Preparatory to the ratification of the African Continental Free Trade Agreement (AfCFTA), the Nigerian Office for Trade Negotiations (NOTN), has announced that an anti-dumping rule has been negotiated, as part of protectionist measures to avert dumping of goods in the country.The Director General, NOTN, Ambassador Chiedu Osakwe, said his office has also gone ahead to negotiate counter failing duties, global safeguard agreements on the annex of rules of origin that would assist regulators and negotiators mitigate trade risks.
The Director General, at a stakeholders sensitization and consultation on the agreement establishing the African Continental Free Trade Area (AfCFTA), said: “The African continental free trade area would establish a single market for trading goods and services although there are risks that would be attempted to tranship or dump in the African market, not limited to Nigeria alone.
“But let me state here that all markets carry risks, but what we have done is that we have negotiated certain rules and trade remedy for anti-dumping and counter failing duties, global safeguards agreements on the annex of rules of origin that will assist the regulatory agencies and negotiators to mitigate these risks.”

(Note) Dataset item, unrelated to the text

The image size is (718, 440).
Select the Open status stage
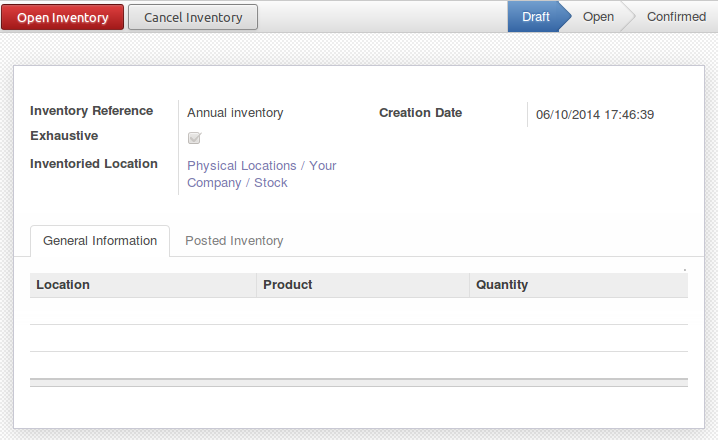click(598, 17)
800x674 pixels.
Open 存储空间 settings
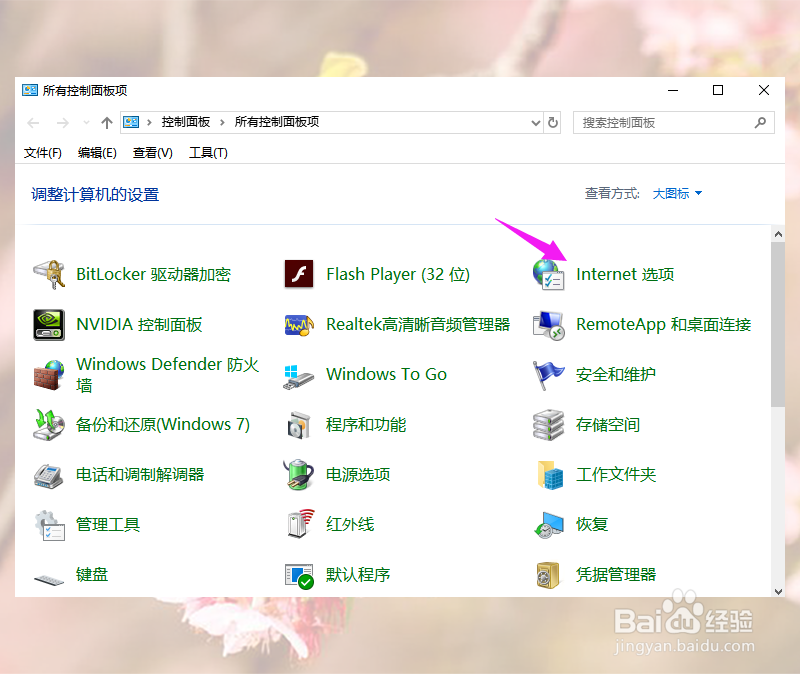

According to him, Nigeria has everything to gain and very little to lose if it gets its implementation and coordination mechanisms right.In his words: “One of the messages we got from all the six geo political zones is that we must put on a better and proper implementation hat and that the regulatory agencies in charge of goods and services, standards for export and imports would have to step up their game.”
He pointed out that Africa is the next major market opportunity in the global economy, stressing that according to reports, the agreement establishing the African continental free trade area will generate a GDP value for Africa of well over $25 trillion by 2050.He added, “Part of the challenge or opportunity of the agreement establishing the African free trade area is that the risk of dumping is an acknowledgement actually by the global economy that the next trading frontier is in Africa, many other regions of the world are stuck with low growth, but where growth is happening is actually in the African continent and Nigeria stands as a good example”.
He stated that the agreement establishing the African continental free trade area will cover a market of 1.5 billion Africans in 2018, saying that going forward in 2050, it would cover four billion Africans which represents 36 per cent of the global population
Earlier, the president, Lagos Chamber of Commerce and Industry (LCCI), Babatunde Ruwase, said AfCFTA offers a potential of being the largest free trade area in the world and would create a single continental market for goods and services as well ease free movement of people in the continent.
He said Nigeria has a lot to gain, but stressed that the decay in the nation’s infrastructure has made Nigeria uncompetitive.“I see no reason why we should be scared of signing the agreement, all we need to do is get our acts right. It is therefore critical to deepen consultations in order to carry the private sector along,” he said.